--- Start ---

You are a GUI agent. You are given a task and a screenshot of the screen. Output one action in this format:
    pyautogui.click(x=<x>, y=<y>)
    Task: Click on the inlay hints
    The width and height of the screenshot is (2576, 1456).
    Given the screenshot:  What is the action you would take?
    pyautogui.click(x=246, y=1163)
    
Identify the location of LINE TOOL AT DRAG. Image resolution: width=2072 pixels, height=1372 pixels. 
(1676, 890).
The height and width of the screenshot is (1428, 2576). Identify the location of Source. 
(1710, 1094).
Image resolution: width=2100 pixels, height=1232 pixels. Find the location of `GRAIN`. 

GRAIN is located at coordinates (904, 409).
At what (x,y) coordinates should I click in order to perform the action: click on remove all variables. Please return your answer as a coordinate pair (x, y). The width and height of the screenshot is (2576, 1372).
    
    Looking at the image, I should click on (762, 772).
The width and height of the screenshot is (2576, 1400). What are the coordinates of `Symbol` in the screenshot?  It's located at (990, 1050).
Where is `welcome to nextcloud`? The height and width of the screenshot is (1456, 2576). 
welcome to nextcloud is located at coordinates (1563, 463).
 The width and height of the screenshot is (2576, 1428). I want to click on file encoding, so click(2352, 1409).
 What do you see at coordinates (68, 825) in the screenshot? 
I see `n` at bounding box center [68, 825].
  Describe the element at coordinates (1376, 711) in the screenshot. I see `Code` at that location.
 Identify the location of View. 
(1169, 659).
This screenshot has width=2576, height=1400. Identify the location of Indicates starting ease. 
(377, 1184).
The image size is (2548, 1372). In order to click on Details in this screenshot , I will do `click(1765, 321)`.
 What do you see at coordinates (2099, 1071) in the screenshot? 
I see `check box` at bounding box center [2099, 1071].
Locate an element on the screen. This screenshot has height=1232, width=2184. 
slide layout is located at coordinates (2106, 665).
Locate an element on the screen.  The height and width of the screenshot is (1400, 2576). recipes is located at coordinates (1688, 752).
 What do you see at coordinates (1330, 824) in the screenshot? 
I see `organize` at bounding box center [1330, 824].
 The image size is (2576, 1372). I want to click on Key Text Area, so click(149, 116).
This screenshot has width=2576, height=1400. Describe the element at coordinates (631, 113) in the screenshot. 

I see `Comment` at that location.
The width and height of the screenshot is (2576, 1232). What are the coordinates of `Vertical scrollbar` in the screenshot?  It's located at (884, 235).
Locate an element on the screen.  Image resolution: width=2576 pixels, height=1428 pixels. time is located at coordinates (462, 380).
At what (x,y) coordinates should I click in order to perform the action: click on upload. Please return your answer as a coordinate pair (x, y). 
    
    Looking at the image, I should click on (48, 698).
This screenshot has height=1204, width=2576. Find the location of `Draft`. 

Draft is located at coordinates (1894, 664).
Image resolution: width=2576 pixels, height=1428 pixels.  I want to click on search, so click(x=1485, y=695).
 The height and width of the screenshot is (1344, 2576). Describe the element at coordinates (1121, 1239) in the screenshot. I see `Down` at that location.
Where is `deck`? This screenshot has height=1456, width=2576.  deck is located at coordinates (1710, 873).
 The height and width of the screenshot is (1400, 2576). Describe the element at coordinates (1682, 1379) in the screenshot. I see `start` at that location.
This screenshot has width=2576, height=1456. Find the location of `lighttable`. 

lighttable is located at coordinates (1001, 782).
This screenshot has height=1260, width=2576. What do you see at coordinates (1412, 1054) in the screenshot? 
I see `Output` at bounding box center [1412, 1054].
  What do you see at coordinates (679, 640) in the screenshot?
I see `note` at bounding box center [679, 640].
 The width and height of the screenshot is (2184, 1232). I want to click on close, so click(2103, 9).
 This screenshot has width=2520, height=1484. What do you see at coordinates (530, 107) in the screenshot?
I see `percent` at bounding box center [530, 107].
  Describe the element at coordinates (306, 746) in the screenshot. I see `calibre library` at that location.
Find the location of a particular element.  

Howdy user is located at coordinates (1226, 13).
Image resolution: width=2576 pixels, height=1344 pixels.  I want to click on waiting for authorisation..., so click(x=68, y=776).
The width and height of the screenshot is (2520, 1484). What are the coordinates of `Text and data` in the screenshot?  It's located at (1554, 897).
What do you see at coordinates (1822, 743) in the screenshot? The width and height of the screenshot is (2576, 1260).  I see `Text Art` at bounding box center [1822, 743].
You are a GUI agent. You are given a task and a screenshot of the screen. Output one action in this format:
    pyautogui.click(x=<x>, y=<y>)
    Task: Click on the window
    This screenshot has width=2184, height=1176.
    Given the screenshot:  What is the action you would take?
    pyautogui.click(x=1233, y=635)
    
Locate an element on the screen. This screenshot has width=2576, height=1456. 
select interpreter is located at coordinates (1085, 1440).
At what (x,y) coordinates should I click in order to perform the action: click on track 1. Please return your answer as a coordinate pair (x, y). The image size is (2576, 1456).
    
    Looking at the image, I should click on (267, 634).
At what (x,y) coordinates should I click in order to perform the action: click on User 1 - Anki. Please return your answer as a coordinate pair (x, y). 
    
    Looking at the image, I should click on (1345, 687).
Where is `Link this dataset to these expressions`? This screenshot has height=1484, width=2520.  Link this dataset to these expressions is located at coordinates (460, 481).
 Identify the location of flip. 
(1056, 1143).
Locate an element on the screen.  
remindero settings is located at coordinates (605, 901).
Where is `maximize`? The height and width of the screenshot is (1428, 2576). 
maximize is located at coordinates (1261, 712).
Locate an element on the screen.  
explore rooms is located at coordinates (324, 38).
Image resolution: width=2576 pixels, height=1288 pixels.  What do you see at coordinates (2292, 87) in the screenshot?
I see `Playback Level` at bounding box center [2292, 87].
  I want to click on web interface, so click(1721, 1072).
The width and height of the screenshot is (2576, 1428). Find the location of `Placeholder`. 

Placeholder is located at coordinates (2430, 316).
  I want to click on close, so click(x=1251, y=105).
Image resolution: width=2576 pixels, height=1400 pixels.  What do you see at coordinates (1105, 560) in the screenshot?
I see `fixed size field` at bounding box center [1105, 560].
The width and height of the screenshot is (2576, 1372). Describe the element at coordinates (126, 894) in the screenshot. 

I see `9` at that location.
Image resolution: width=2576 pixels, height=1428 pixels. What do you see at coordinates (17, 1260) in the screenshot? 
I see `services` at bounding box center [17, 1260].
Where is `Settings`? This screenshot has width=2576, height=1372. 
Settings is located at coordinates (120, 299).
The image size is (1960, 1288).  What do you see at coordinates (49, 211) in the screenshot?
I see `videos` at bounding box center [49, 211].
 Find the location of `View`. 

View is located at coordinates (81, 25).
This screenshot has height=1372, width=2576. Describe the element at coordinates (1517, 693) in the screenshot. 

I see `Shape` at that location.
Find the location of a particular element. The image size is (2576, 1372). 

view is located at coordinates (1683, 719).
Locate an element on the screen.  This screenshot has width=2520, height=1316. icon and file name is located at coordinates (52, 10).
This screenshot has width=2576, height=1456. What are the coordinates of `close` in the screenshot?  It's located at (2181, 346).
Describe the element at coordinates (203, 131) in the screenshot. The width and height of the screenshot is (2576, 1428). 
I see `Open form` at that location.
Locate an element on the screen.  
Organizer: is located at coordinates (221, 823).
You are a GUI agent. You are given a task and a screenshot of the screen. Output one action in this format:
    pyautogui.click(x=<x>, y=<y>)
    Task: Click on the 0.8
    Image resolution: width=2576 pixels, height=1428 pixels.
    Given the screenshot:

--- End ---

▸ WORK TO BE COMPLETED: Write out all of the records above verbatim, with no alterations.

▸ RESPONSE TO THIS EXERCISE:
You are a GUI agent. You are given a task and a screenshot of the screen. Output one action in this format:
    pyautogui.click(x=<x>, y=<y>)
    Task: Click on the inlay hints
    The width and height of the screenshot is (2576, 1456).
    Given the screenshot:  What is the action you would take?
    pyautogui.click(x=246, y=1163)
    
Identify the location of LINE TOOL AT DRAG. Image resolution: width=2072 pixels, height=1372 pixels. 
(1676, 890).
The height and width of the screenshot is (1428, 2576). Identify the location of Source. 
(1710, 1094).
Image resolution: width=2100 pixels, height=1232 pixels. Find the location of `GRAIN`. 

GRAIN is located at coordinates (904, 409).
At what (x,y) coordinates should I click in order to perform the action: click on remove all variables. Please return your answer as a coordinate pair (x, y). The width and height of the screenshot is (2576, 1372).
    
    Looking at the image, I should click on (762, 772).
The width and height of the screenshot is (2576, 1400). What are the coordinates of `Symbol` in the screenshot?  It's located at (990, 1050).
Where is `welcome to nextcloud`? The height and width of the screenshot is (1456, 2576). 
welcome to nextcloud is located at coordinates (1563, 463).
 The width and height of the screenshot is (2576, 1428). I want to click on file encoding, so click(2352, 1409).
 What do you see at coordinates (68, 825) in the screenshot? 
I see `n` at bounding box center [68, 825].
  Describe the element at coordinates (1376, 711) in the screenshot. I see `Code` at that location.
 Identify the location of View. 
(1169, 659).
This screenshot has width=2576, height=1400. Identify the location of Indicates starting ease. 
(377, 1184).
The image size is (2548, 1372). In order to click on Details in this screenshot , I will do `click(1765, 321)`.
 What do you see at coordinates (2099, 1071) in the screenshot? 
I see `check box` at bounding box center [2099, 1071].
Locate an element on the screen. This screenshot has height=1232, width=2184. 
slide layout is located at coordinates (2106, 665).
Locate an element on the screen.  The height and width of the screenshot is (1400, 2576). recipes is located at coordinates (1688, 752).
 What do you see at coordinates (1330, 824) in the screenshot? 
I see `organize` at bounding box center [1330, 824].
 The image size is (2576, 1372). I want to click on Key Text Area, so click(149, 116).
This screenshot has width=2576, height=1400. Describe the element at coordinates (631, 113) in the screenshot. 

I see `Comment` at that location.
The width and height of the screenshot is (2576, 1232). What are the coordinates of `Vertical scrollbar` in the screenshot?  It's located at (884, 235).
Locate an element on the screen.  Image resolution: width=2576 pixels, height=1428 pixels. time is located at coordinates (462, 380).
At what (x,y) coordinates should I click in order to perform the action: click on upload. Please return your answer as a coordinate pair (x, y). 
    
    Looking at the image, I should click on (48, 698).
This screenshot has height=1204, width=2576. Find the location of `Draft`. 

Draft is located at coordinates (1894, 664).
Image resolution: width=2576 pixels, height=1428 pixels.  I want to click on search, so click(x=1485, y=695).
 The height and width of the screenshot is (1344, 2576). Describe the element at coordinates (1121, 1239) in the screenshot. I see `Down` at that location.
Where is `deck`? This screenshot has height=1456, width=2576.  deck is located at coordinates (1710, 873).
 The height and width of the screenshot is (1400, 2576). Describe the element at coordinates (1682, 1379) in the screenshot. I see `start` at that location.
This screenshot has width=2576, height=1456. Find the location of `lighttable`. 

lighttable is located at coordinates (1001, 782).
This screenshot has height=1260, width=2576. What do you see at coordinates (1412, 1054) in the screenshot? 
I see `Output` at bounding box center [1412, 1054].
  What do you see at coordinates (679, 640) in the screenshot?
I see `note` at bounding box center [679, 640].
 The width and height of the screenshot is (2184, 1232). I want to click on close, so click(2103, 9).
 This screenshot has width=2520, height=1484. What do you see at coordinates (530, 107) in the screenshot?
I see `percent` at bounding box center [530, 107].
  Describe the element at coordinates (306, 746) in the screenshot. I see `calibre library` at that location.
Find the location of a particular element.  

Howdy user is located at coordinates (1226, 13).
Image resolution: width=2576 pixels, height=1344 pixels.  I want to click on waiting for authorisation..., so click(x=68, y=776).
The width and height of the screenshot is (2520, 1484). What are the coordinates of `Text and data` in the screenshot?  It's located at (1554, 897).
What do you see at coordinates (1822, 743) in the screenshot? The width and height of the screenshot is (2576, 1260).  I see `Text Art` at bounding box center [1822, 743].
You are a GUI agent. You are given a task and a screenshot of the screen. Output one action in this format:
    pyautogui.click(x=<x>, y=<y>)
    Task: Click on the window
    This screenshot has width=2184, height=1176.
    Given the screenshot:  What is the action you would take?
    pyautogui.click(x=1233, y=635)
    
Locate an element on the screen. This screenshot has width=2576, height=1456. 
select interpreter is located at coordinates (1085, 1440).
At what (x,y) coordinates should I click in order to perform the action: click on track 1. Please return your answer as a coordinate pair (x, y). The image size is (2576, 1456).
    
    Looking at the image, I should click on (267, 634).
At what (x,y) coordinates should I click in order to perform the action: click on User 1 - Anki. Please return your answer as a coordinate pair (x, y). 
    
    Looking at the image, I should click on (1345, 687).
Where is `Link this dataset to these expressions`? This screenshot has height=1484, width=2520.  Link this dataset to these expressions is located at coordinates (460, 481).
 Identify the location of flip. 
(1056, 1143).
Locate an element on the screen.  
remindero settings is located at coordinates (605, 901).
Where is `maximize`? The height and width of the screenshot is (1428, 2576). 
maximize is located at coordinates (1261, 712).
Locate an element on the screen.  
explore rooms is located at coordinates (324, 38).
Image resolution: width=2576 pixels, height=1288 pixels.  What do you see at coordinates (2292, 87) in the screenshot?
I see `Playback Level` at bounding box center [2292, 87].
  I want to click on web interface, so click(1721, 1072).
The width and height of the screenshot is (2576, 1428). Find the location of `Placeholder`. 

Placeholder is located at coordinates (2430, 316).
  I want to click on close, so click(x=1251, y=105).
Image resolution: width=2576 pixels, height=1400 pixels.  What do you see at coordinates (1105, 560) in the screenshot?
I see `fixed size field` at bounding box center [1105, 560].
The width and height of the screenshot is (2576, 1372). Describe the element at coordinates (126, 894) in the screenshot. 

I see `9` at that location.
Image resolution: width=2576 pixels, height=1428 pixels. What do you see at coordinates (17, 1260) in the screenshot? 
I see `services` at bounding box center [17, 1260].
Where is `Settings`? This screenshot has width=2576, height=1372. 
Settings is located at coordinates (120, 299).
The image size is (1960, 1288).  What do you see at coordinates (49, 211) in the screenshot?
I see `videos` at bounding box center [49, 211].
 Find the location of `View`. 

View is located at coordinates (81, 25).
This screenshot has height=1372, width=2576. Describe the element at coordinates (1517, 693) in the screenshot. 

I see `Shape` at that location.
Find the location of a particular element. The image size is (2576, 1372). 

view is located at coordinates (1683, 719).
Locate an element on the screen.  This screenshot has width=2520, height=1316. icon and file name is located at coordinates (52, 10).
This screenshot has width=2576, height=1456. What are the coordinates of `close` in the screenshot?  It's located at (2181, 346).
Describe the element at coordinates (203, 131) in the screenshot. The width and height of the screenshot is (2576, 1428). 
I see `Open form` at that location.
Locate an element on the screen.  
Organizer: is located at coordinates (221, 823).
You are a GUI agent. You are given a task and a screenshot of the screen. Output one action in this format:
    pyautogui.click(x=<x>, y=<y>)
    Task: Click on the 0.8
    Image resolution: width=2576 pixels, height=1428 pixels.
    Given the screenshot:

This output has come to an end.